Segment Open

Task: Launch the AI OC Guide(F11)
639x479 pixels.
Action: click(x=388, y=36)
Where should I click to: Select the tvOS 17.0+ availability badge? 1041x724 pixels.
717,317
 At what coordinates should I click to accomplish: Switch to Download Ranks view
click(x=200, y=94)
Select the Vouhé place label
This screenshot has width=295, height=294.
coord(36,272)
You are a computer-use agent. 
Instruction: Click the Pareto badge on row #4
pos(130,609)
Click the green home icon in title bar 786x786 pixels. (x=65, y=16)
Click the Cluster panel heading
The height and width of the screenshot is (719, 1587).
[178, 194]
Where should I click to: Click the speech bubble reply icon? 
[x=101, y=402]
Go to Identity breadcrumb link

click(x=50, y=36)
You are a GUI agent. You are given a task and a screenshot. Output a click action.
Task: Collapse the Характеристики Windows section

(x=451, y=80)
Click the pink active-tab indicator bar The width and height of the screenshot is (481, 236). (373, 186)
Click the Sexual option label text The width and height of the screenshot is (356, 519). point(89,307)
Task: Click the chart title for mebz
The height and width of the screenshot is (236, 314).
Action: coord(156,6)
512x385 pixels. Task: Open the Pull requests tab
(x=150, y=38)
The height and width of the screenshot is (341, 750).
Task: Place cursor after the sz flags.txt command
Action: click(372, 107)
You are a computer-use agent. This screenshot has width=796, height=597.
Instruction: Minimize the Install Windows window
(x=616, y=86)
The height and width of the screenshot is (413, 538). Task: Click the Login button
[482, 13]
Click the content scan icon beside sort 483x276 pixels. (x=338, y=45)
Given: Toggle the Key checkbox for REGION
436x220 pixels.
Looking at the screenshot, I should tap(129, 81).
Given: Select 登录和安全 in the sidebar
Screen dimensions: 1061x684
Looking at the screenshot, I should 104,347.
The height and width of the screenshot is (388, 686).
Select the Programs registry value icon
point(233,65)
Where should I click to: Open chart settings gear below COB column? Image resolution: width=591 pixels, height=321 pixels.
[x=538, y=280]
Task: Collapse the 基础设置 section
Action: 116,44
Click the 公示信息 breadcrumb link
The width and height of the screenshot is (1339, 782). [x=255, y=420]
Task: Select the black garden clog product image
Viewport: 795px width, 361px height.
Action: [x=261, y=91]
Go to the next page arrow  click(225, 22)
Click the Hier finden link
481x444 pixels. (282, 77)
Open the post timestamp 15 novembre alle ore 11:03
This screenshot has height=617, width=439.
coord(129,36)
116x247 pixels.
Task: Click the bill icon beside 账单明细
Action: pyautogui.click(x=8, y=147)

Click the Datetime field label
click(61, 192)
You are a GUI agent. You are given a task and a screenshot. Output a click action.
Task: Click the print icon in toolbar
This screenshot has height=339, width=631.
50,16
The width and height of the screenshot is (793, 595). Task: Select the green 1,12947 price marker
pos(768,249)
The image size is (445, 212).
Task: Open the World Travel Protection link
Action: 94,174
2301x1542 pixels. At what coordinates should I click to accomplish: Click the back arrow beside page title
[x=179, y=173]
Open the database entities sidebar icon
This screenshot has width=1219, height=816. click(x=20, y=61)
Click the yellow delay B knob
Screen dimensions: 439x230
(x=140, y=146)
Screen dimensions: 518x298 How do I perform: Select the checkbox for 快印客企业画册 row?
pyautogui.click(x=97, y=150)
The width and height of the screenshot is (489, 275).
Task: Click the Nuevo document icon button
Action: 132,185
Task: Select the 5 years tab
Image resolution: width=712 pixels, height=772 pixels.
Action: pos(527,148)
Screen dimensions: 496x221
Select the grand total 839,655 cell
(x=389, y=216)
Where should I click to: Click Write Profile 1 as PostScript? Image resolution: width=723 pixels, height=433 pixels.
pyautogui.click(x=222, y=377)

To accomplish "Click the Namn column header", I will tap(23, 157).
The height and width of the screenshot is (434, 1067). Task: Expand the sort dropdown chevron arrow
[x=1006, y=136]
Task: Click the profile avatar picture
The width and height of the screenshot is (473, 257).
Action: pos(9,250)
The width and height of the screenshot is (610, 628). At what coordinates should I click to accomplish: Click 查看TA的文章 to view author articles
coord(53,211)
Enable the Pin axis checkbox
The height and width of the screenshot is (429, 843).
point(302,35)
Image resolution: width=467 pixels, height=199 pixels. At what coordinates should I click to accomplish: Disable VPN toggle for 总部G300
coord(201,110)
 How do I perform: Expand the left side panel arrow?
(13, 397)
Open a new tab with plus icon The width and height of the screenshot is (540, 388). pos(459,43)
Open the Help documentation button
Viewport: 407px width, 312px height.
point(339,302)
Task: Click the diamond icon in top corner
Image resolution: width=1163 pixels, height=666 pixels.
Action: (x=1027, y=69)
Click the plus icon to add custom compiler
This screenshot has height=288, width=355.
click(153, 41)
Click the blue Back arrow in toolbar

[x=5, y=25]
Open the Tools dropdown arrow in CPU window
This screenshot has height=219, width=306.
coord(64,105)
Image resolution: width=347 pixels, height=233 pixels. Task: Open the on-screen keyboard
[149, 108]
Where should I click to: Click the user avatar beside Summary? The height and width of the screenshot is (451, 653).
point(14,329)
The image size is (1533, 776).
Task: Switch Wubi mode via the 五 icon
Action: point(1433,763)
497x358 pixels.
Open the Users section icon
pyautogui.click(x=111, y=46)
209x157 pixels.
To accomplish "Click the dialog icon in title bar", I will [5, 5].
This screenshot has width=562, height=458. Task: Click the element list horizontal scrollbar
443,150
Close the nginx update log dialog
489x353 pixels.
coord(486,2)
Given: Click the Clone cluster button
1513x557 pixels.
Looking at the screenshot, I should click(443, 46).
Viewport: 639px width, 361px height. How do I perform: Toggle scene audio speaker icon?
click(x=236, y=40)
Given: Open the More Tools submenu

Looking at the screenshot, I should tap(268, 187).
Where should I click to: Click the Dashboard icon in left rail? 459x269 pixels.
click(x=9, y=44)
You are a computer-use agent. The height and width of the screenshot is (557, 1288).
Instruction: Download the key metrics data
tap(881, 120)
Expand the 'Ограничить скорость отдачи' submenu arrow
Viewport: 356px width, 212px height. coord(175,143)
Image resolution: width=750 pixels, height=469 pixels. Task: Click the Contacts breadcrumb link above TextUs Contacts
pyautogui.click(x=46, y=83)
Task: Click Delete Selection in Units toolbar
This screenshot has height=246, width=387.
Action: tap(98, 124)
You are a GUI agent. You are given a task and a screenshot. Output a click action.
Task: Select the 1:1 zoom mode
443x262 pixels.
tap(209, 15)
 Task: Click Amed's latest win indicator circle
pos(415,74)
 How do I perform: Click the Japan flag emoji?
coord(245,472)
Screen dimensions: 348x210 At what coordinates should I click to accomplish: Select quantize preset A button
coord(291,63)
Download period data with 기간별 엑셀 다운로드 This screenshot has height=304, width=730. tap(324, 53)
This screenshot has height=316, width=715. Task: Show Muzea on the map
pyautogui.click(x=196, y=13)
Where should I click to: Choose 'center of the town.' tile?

Segment Closed

Write the entries above out again. Match them exactly.

Task: Launch the AI OC Guide(F11)
639x479 pixels.
Action: click(x=388, y=36)
Where should I click to: Select the tvOS 17.0+ availability badge? 1041x724 pixels.
717,317
 At what coordinates should I click to accomplish: Switch to Download Ranks view
click(x=200, y=94)
Select the Vouhé place label
This screenshot has width=295, height=294.
coord(36,272)
You are a computer-use agent. 
Instruction: Click the Pareto badge on row #4
pos(130,609)
Click the green home icon in title bar 786x786 pixels. (x=65, y=16)
Click the Cluster panel heading
The height and width of the screenshot is (719, 1587).
[178, 194]
Where should I click to: Click the speech bubble reply icon? 
[x=101, y=402]
Go to Identity breadcrumb link

click(x=50, y=36)
You are a GUI agent. You are given a task and a screenshot. Output a click action.
Task: Collapse the Характеристики Windows section

(x=451, y=80)
Click the pink active-tab indicator bar The width and height of the screenshot is (481, 236). (373, 186)
Click the Sexual option label text The width and height of the screenshot is (356, 519). point(89,307)
Task: Click the chart title for mebz
The height and width of the screenshot is (236, 314).
Action: coord(156,6)
512x385 pixels. Task: Open the Pull requests tab
(x=150, y=38)
The height and width of the screenshot is (341, 750).
Task: Place cursor after the sz flags.txt command
Action: click(372, 107)
You are a computer-use agent. This screenshot has width=796, height=597.
Instruction: Minimize the Install Windows window
(x=616, y=86)
The height and width of the screenshot is (413, 538). Task: Click the Login button
[482, 13]
Click the content scan icon beside sort 483x276 pixels. (x=338, y=45)
Given: Toggle the Key checkbox for REGION
436x220 pixels.
Looking at the screenshot, I should tap(129, 81).
Given: Select 登录和安全 in the sidebar
Screen dimensions: 1061x684
Looking at the screenshot, I should 104,347.
The height and width of the screenshot is (388, 686).
Select the Programs registry value icon
point(233,65)
Where should I click to: Open chart settings gear below COB column? Image resolution: width=591 pixels, height=321 pixels.
[x=538, y=280]
Task: Collapse the 基础设置 section
Action: 116,44
Click the 公示信息 breadcrumb link
The width and height of the screenshot is (1339, 782). [x=255, y=420]
Task: Select the black garden clog product image
Viewport: 795px width, 361px height.
Action: [x=261, y=91]
Go to the next page arrow  click(225, 22)
Click the Hier finden link
481x444 pixels. (282, 77)
Open the post timestamp 15 novembre alle ore 11:03
This screenshot has height=617, width=439.
coord(129,36)
116x247 pixels.
Task: Click the bill icon beside 账单明细
Action: pyautogui.click(x=8, y=147)

Click the Datetime field label
click(61, 192)
You are a GUI agent. You are given a task and a screenshot. Output a click action.
Task: Click the print icon in toolbar
This screenshot has height=339, width=631.
50,16
The width and height of the screenshot is (793, 595). Task: Select the green 1,12947 price marker
pos(768,249)
The image size is (445, 212).
Task: Open the World Travel Protection link
Action: 94,174
2301x1542 pixels. At what coordinates should I click to accomplish: Click the back arrow beside page title
[x=179, y=173]
Open the database entities sidebar icon
This screenshot has width=1219, height=816. click(x=20, y=61)
Click the yellow delay B knob
Screen dimensions: 439x230
(x=140, y=146)
Screen dimensions: 518x298 How do I perform: Select the checkbox for 快印客企业画册 row?
pyautogui.click(x=97, y=150)
The width and height of the screenshot is (489, 275).
Task: Click the Nuevo document icon button
Action: 132,185
Task: Select the 5 years tab
Image resolution: width=712 pixels, height=772 pixels.
Action: pos(527,148)
Screen dimensions: 496x221
Select the grand total 839,655 cell
(x=389, y=216)
Where should I click to: Click Write Profile 1 as PostScript? Image resolution: width=723 pixels, height=433 pixels.
pyautogui.click(x=222, y=377)

To accomplish "Click the Namn column header", I will tap(23, 157).
The height and width of the screenshot is (434, 1067). Task: Expand the sort dropdown chevron arrow
[x=1006, y=136]
Task: Click the profile avatar picture
The width and height of the screenshot is (473, 257).
Action: pos(9,250)
The width and height of the screenshot is (610, 628). At what coordinates should I click to accomplish: Click 查看TA的文章 to view author articles
coord(53,211)
Enable the Pin axis checkbox
The height and width of the screenshot is (429, 843).
point(302,35)
Image resolution: width=467 pixels, height=199 pixels. At what coordinates should I click to accomplish: Disable VPN toggle for 总部G300
coord(201,110)
 How do I perform: Expand the left side panel arrow?
(13, 397)
Open a new tab with plus icon The width and height of the screenshot is (540, 388). pos(459,43)
Open the Help documentation button
Viewport: 407px width, 312px height.
point(339,302)
Task: Click the diamond icon in top corner
Image resolution: width=1163 pixels, height=666 pixels.
Action: (x=1027, y=69)
Click the plus icon to add custom compiler
This screenshot has height=288, width=355.
click(153, 41)
Click the blue Back arrow in toolbar

[x=5, y=25]
Open the Tools dropdown arrow in CPU window
This screenshot has height=219, width=306.
coord(64,105)
Image resolution: width=347 pixels, height=233 pixels. Task: Open the on-screen keyboard
[149, 108]
Where should I click to: Click the user avatar beside Summary? The height and width of the screenshot is (451, 653).
point(14,329)
The image size is (1533, 776).
Task: Switch Wubi mode via the 五 icon
Action: point(1433,763)
497x358 pixels.
Open the Users section icon
pyautogui.click(x=111, y=46)
209x157 pixels.
To accomplish "Click the dialog icon in title bar", I will [5, 5].
This screenshot has width=562, height=458. Task: Click the element list horizontal scrollbar
443,150
Close the nginx update log dialog
489x353 pixels.
coord(486,2)
Given: Click the Clone cluster button
1513x557 pixels.
Looking at the screenshot, I should click(443, 46).
Viewport: 639px width, 361px height. How do I perform: Toggle scene audio speaker icon?
click(x=236, y=40)
Given: Open the More Tools submenu

Looking at the screenshot, I should tap(268, 187).
Where should I click to: Click the Dashboard icon in left rail? 459x269 pixels.
click(x=9, y=44)
You are a computer-use agent. The height and width of the screenshot is (557, 1288).
Instruction: Download the key metrics data
tap(881, 120)
Expand the 'Ограничить скорость отдачи' submenu arrow
Viewport: 356px width, 212px height. coord(175,143)
Image resolution: width=750 pixels, height=469 pixels. Task: Click the Contacts breadcrumb link above TextUs Contacts
pyautogui.click(x=46, y=83)
Task: Click Delete Selection in Units toolbar
This screenshot has height=246, width=387.
Action: tap(98, 124)
You are a GUI agent. You are given a task and a screenshot. Output a click action.
Task: Select the 1:1 zoom mode
443x262 pixels.
tap(209, 15)
 Task: Click Amed's latest win indicator circle
pos(415,74)
 How do I perform: Click the Japan flag emoji?
coord(245,472)
Screen dimensions: 348x210 At what coordinates should I click to accomplish: Select quantize preset A button
coord(291,63)
Download period data with 기간별 엑셀 다운로드 This screenshot has height=304, width=730. tap(324, 53)
This screenshot has height=316, width=715. Task: Show Muzea on the map
pyautogui.click(x=196, y=13)
Where should I click to: Choose 'center of the town.' tile?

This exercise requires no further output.